§ WHAT IS ASKED: Copy each of the following records word for word, keeping every line in its original order.

# # # #

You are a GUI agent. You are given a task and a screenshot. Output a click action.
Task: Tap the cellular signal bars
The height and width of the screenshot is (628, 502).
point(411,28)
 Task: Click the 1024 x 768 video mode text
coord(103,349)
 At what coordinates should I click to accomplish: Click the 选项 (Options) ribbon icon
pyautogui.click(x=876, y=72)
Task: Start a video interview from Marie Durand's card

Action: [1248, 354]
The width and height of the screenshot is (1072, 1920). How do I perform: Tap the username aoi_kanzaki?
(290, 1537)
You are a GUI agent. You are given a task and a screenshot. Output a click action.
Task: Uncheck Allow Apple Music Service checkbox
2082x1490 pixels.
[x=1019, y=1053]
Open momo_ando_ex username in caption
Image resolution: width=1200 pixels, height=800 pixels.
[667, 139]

# # # #

§ IN RESPONSE:
You are a GUI agent. You are given a task and a screenshot. Output a click action.
Task: Tap the cellular signal bars
The height and width of the screenshot is (628, 502).
point(411,28)
 Task: Click the 1024 x 768 video mode text
coord(103,349)
 At what coordinates should I click to accomplish: Click the 选项 (Options) ribbon icon
pyautogui.click(x=876, y=72)
Task: Start a video interview from Marie Durand's card

Action: [1248, 354]
The width and height of the screenshot is (1072, 1920). How do I perform: Tap the username aoi_kanzaki?
(290, 1537)
You are a GUI agent. You are given a task and a screenshot. Output a click action.
Task: Uncheck Allow Apple Music Service checkbox
2082x1490 pixels.
[x=1019, y=1053]
Open momo_ando_ex username in caption
Image resolution: width=1200 pixels, height=800 pixels.
[667, 139]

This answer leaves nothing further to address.